Pritzker’s proposed graduated income tax, which would raise an additional $3.4 billion a year, would lower taxes slightly for the majority of the state’s residents and increase taxes on everybody who earns above $250,000 a year. People pulling in $1 million or more a year would pay taxes at the highest rate, 7.95% on every dollar above $1 million.

This is fair and necessary. For too long, Illinois has levied a tax on a dollar that a single mom might spend on baby food at the same rate as a dollar that a billionaire might spend on a third home.

Thirty-four states already have a graduated income tax, recognizing that those who benefit most from the freedoms and opportunities of America should give the most back. Even four of the five states bordering Illinois — our state’s most direct competitors for jobs — have a graduated income tax.

By any definition of fair play, a graduated income tax is superior to a flat tax, especially given a growing wealth gap in our nation.

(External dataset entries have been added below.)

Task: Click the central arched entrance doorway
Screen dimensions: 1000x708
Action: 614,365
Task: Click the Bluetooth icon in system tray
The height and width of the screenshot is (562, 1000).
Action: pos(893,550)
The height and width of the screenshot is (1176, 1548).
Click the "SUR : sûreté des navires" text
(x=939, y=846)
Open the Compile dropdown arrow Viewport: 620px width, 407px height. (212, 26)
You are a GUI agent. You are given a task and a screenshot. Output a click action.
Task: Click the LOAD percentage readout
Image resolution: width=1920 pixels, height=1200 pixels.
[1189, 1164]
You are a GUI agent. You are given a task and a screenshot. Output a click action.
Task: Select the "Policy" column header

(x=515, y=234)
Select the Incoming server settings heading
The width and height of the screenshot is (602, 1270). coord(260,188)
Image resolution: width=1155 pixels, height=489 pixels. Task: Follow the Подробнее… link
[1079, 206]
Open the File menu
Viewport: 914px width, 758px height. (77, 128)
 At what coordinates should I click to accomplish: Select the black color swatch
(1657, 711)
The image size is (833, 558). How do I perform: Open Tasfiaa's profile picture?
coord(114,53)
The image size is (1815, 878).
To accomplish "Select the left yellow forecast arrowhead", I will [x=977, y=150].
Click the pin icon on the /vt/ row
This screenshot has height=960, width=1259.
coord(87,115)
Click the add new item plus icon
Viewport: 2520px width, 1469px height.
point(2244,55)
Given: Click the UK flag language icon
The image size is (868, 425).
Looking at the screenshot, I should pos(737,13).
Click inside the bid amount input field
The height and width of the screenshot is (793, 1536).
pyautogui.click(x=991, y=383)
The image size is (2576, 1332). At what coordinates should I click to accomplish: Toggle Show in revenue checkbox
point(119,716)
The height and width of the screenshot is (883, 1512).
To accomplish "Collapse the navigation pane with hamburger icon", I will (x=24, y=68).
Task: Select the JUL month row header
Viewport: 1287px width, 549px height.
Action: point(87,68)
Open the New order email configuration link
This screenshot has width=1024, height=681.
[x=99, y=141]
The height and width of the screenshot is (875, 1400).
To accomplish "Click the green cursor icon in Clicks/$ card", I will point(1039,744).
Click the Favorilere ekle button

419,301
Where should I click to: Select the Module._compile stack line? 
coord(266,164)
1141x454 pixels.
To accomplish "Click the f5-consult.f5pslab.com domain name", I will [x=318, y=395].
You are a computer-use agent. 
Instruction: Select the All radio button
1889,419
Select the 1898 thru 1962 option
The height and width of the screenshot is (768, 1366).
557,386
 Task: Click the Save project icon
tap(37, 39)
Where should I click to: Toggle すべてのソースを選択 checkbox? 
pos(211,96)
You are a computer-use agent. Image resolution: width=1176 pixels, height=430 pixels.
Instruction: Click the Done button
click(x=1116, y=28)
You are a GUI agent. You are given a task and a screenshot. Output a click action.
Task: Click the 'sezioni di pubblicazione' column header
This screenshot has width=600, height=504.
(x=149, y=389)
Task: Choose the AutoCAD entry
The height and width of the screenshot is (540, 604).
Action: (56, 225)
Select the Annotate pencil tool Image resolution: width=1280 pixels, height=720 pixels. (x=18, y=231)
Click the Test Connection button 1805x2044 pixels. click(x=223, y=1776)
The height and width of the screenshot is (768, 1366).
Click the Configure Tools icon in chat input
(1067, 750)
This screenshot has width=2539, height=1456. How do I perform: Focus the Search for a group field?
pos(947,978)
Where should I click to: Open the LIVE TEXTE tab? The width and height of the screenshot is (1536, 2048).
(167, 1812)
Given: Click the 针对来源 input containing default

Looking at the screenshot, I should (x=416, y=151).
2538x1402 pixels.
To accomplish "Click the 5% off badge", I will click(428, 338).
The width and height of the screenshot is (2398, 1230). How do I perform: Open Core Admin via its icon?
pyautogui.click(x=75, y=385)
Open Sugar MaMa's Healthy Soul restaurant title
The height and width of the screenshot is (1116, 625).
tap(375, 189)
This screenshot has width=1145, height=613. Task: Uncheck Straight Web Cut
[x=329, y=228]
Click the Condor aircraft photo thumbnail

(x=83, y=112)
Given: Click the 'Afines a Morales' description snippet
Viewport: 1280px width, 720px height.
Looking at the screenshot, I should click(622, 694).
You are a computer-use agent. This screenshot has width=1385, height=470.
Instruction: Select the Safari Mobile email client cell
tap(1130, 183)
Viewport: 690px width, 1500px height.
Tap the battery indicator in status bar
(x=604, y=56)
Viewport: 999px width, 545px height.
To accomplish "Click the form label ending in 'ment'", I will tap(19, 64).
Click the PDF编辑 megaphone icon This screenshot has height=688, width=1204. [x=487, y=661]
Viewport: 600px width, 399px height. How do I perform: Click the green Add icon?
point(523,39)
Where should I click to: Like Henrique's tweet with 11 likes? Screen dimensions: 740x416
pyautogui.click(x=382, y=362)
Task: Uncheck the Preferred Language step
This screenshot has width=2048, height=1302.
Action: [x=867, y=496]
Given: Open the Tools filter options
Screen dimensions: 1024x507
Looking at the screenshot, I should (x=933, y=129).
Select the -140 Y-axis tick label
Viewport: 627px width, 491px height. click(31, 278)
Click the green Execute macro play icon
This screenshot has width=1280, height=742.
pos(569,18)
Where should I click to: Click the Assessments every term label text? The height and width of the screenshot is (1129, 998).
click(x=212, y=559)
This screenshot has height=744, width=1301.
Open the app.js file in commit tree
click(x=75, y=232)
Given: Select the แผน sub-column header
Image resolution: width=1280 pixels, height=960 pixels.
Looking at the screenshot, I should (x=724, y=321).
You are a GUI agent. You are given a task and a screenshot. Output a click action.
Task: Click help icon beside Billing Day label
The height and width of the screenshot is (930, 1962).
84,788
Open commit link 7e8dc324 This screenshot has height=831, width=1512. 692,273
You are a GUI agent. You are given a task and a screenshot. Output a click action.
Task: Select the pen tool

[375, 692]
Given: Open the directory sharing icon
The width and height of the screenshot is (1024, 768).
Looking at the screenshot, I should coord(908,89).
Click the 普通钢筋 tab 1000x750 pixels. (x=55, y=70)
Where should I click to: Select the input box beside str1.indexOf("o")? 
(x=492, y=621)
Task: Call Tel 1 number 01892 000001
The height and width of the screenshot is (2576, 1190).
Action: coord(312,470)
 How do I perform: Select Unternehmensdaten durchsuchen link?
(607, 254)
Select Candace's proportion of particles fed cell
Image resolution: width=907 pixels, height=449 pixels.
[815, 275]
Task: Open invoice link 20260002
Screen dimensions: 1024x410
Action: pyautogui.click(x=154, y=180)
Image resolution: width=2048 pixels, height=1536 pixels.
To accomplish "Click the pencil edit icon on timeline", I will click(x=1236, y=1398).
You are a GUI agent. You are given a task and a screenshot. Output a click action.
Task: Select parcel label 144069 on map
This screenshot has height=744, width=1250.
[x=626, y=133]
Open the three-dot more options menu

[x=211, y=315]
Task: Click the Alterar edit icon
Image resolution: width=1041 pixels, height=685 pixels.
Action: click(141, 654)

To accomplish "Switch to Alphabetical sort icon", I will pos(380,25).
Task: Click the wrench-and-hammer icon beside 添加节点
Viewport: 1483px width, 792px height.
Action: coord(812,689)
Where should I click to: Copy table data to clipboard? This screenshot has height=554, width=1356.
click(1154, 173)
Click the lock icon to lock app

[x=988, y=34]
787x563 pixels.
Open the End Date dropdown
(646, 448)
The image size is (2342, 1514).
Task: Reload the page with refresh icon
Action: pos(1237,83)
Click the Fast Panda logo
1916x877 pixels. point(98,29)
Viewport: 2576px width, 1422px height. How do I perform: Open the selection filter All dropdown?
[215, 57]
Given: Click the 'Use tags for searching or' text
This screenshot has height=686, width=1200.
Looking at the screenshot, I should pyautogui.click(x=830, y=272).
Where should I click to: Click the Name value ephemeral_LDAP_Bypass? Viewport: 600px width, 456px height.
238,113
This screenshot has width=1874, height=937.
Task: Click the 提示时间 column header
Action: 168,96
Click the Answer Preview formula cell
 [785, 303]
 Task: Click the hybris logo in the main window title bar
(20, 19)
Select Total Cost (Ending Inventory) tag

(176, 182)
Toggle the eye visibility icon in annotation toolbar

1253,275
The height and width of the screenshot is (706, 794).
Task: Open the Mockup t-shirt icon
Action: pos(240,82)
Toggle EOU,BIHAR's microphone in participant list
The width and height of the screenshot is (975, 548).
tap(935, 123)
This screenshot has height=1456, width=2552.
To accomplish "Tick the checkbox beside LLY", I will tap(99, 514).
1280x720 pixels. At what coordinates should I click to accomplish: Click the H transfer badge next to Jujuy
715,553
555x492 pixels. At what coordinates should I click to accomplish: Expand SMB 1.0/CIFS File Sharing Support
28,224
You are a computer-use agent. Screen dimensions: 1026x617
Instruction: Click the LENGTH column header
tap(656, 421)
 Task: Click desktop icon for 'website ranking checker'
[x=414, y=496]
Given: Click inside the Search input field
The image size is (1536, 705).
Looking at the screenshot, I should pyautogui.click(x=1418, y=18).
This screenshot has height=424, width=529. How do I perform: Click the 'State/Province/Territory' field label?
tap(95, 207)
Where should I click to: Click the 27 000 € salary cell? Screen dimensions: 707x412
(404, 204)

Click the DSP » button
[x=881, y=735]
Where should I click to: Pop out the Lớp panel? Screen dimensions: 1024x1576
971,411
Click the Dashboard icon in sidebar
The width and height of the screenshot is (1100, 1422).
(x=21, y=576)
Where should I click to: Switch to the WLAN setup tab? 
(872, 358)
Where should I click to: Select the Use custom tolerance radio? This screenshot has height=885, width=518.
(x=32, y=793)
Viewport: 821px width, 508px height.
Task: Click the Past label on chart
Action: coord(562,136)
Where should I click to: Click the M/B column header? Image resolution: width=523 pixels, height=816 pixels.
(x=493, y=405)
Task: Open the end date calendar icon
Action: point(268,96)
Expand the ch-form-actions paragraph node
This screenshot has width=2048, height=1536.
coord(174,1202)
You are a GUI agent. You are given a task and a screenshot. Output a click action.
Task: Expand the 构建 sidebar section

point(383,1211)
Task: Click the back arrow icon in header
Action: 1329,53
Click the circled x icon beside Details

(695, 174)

But what, then, do you do if you’re on the wrong side of fairness?

You do like “Ideas Illinois,” a dark money group formed to oppose Pritzker’s tax proposal. You confuse the issue. You coarsen the debate.

Just hours after WBEZ reported the news of the federal investigation, Ideas Illinois put out an intellectually dishonest statement that says nobody should back the governor’s graduated income tax plan because he himself may have been “gaming the system to pay less.”

Any legislator who uses such a feeble argument as cover to vote against Pritzker’s tax plan should be voted out of office. He or she is fooling nobody.